Source: Pelliccia A, et al. Prevalence and Clinical Significance of Left Atrial Remodeling in Competitive Athletes. J Am Coll Cardiol. 2005;46:690-696.
Athletes are known to have enlarged cardiac chambers, but the relationship of athletic left atrial (LA) enlargement to atrial tachyarrhythmias is unclear. Thus, Pelliccia and colleagues studied 1777 highly trained athletes without known cardiac disease. Mean age was 24 years, and 71% were men. LA size was measured by 2-dimensionally guided M-mode echocardiography from the parasternal long axis view. An absolute diameter of 40 mm or more was used to define an enlarged LA, regardless of body size or sex. ECG evidence of LA enlargement was a P wave duration of 120 ms in lead I or II or an inverted P wave in V1 of at least 1 mm by 40 ms. Athletes with symptoms suggestive of arrhythmias had Holter monitoring, exercise ECG tests and, in some cases, electrophysiologic studies. Athletes with LA enlargement were allowed to con- tinue in their sport, but were followed for up to 10 years (mean 7).
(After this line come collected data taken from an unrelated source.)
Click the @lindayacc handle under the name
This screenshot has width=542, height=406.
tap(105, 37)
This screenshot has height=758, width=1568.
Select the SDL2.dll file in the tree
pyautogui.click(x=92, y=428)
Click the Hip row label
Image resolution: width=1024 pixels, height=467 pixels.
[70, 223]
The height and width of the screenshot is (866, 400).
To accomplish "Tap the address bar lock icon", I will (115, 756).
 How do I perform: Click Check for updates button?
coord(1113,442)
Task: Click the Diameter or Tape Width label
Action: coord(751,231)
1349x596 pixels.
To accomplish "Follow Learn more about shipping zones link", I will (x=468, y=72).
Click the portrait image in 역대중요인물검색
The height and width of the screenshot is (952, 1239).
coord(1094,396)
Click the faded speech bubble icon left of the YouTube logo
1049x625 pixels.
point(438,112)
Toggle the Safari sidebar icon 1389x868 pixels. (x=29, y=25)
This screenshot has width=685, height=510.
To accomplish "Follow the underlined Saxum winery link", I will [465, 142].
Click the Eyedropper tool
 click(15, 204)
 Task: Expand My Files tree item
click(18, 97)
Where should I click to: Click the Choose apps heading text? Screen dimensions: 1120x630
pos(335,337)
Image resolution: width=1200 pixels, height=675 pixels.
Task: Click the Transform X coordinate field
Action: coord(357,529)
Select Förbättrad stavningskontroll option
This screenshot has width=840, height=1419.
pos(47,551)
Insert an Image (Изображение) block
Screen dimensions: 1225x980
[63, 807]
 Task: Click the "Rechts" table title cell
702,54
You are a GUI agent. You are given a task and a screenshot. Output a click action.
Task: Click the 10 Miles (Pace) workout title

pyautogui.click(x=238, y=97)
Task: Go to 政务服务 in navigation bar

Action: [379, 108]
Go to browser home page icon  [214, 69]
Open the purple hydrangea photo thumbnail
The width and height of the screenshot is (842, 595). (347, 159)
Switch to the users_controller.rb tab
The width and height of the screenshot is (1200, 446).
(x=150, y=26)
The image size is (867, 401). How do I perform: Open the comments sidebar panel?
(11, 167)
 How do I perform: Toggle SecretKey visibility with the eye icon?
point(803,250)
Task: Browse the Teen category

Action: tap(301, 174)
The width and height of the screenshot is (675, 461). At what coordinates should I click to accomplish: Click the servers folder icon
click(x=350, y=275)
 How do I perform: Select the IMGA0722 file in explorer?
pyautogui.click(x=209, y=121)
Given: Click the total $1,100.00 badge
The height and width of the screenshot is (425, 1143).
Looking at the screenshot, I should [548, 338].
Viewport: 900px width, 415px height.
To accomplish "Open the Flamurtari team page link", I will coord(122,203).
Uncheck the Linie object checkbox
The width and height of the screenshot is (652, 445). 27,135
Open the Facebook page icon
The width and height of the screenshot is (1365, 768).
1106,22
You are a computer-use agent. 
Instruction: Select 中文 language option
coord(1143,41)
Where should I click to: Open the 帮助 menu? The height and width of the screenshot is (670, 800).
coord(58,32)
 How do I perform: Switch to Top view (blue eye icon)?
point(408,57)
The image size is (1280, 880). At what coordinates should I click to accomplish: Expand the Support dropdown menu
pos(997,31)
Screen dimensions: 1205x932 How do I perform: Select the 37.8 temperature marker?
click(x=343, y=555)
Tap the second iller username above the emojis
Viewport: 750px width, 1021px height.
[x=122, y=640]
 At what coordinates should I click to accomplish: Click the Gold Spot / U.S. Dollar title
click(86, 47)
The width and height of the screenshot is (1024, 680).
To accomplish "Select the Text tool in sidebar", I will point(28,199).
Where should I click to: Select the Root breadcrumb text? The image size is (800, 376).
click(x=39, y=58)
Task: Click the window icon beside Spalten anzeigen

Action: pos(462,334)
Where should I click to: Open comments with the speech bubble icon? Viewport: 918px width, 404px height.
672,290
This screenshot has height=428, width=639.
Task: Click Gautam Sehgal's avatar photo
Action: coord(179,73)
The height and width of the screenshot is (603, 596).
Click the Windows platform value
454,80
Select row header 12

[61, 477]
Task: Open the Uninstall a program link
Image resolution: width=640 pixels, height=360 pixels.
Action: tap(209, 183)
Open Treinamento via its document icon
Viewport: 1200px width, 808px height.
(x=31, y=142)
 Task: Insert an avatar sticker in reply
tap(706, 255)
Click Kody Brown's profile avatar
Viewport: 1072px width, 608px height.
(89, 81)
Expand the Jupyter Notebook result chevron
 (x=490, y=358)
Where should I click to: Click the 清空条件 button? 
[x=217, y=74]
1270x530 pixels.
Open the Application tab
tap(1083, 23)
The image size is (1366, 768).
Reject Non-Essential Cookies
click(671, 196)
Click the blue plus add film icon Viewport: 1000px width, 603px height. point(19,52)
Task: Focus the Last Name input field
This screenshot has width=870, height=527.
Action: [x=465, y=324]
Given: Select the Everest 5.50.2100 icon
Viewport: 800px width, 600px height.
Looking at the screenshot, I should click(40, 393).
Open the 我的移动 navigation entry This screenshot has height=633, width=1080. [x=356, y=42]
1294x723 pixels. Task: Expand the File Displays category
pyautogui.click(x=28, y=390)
Results: LA dimension (D) ranged from 22 to 50 mm (mean 35), and was greater in men (mean 37) than in women (mean 32, P < .001). In 20% of athletes, LAD was > 40 mm. Left ventricular diameters were 55 mm or more in 44%, and LV mass/body surface area was increased in 9%. Of the 1777 athletes, < 1% had symptomatic, ECG-documented atrial tachyarrhythmias; paroxysmal atrial fibrillation in 0.3 and other supraventricular tachycardias in 0.5%. No athlete had an embolic event. Of the 347 athletes with LA enlargement, 95% were men and they had larger hearts by all size measures. Only 9 of 347 with LA enlargement had LA abnormality on ECG. There was no relation between LA size and supraventricular arrhythmias. Pelliccia and colleagues concluded that in highly trained athletes, LA enlargement by echo is common (20%), but supraventricular arrhythmias are uncommon (< 1%) and unrelated to atrial size. Thus, LA enlargement is a physiologic adaptation to exercise training.
The concern over what is physiologic enlargement vs pathologic cardiac chamber enlargement in athletes continues, as evidenced by the impetus for this study, namely that LA enlargement as opposed to LV enlargement is detrimental in athletes. Part of the concern is that LA enlargement is less common, 20% in this study vs 44% with LV cavity enlargement. However, this large study clearly shows that LA enlargement is benign and is relat- ed to LV enlargement. Stepwise regression analysis showed that 50% of the observed LA enlargement could be explained by LV enlargement. Although not discussed in the paper, my guess is that most of the other 50% are factitious LA enlargement. In this large screening study, they used the simple, reproducible (93% concordance between readers in this study) M-mode echo dimension measurement, which has been used in many epidemiologic studies. However, we know that it is more accurate to use 2-dimensional echo LA area measurements from the apical 4-chamber view, which have been normalized to body surface area. Had this been done, my guess is that most of the other half of the increased LAD measures, not associated with increased LV size, would have been normal. For clinical purposes, they suggest using the cut-offs of 45 mm in women and 50 mm in men to distinguish physiologic from pathologic LA enlargement. I would add that a more accurate measure of LA size should also be done if this is an issue.